By PETER SVENSSON, Associated Press
NEW YORK (AP) — Sen. Charles Schumer urged regulators to "use extreme caution" when reviewing the proposed acquisition of No. 3 cell carrier Sprint Nextel by Japan's Softbank, saying the Japanese company's use of Chinese networking equipment could open up U.S. networks to snooping and hacking.
The New York Democrat sent letters Friday to the Treasury Department and Federal Communications Commission, both of which are reviewing Softbank Corp.'s offer to buy 70 percent of Sprint Nextel Corp. for $20.1 billion.
Satellite TV broadcaster Dish Network Corp. has a competing, $25.5 billion offer for all of Sprint, and has raised the security issue as one reason Sprint shareholders should prefer its bid.

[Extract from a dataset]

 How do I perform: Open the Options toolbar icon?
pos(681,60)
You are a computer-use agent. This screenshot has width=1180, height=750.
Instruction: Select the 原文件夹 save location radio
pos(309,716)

Softbank has offered to remove the Chinese-made equipment that's already in Sprint's network.
China's Huawei Technologies has in recent years become one of the world's largest makers of telecommunications equipment. Its products are widely deployed except in the U.S., where security concerns have kept it out of the running for most contracts.
Huawei wasn't mentioned by Schumer or Softbank by name. A Huawei spokesman didn't immediately respond to a request for comment.
The Pentagon said this month that China appeared to be engaged in cyberspying against the U.S. government, the first time it has made such an assertion in its annual report on Chinese military power. Chinese authorities dismiss the allegations. There have been no reports of Chinese-made networking equipment helping the hackers.
Softbank hopes to close the Sprint deal on July 1, but needs approval from the FCC and the Treasury Department's Committee on Foreign Investment in the United States.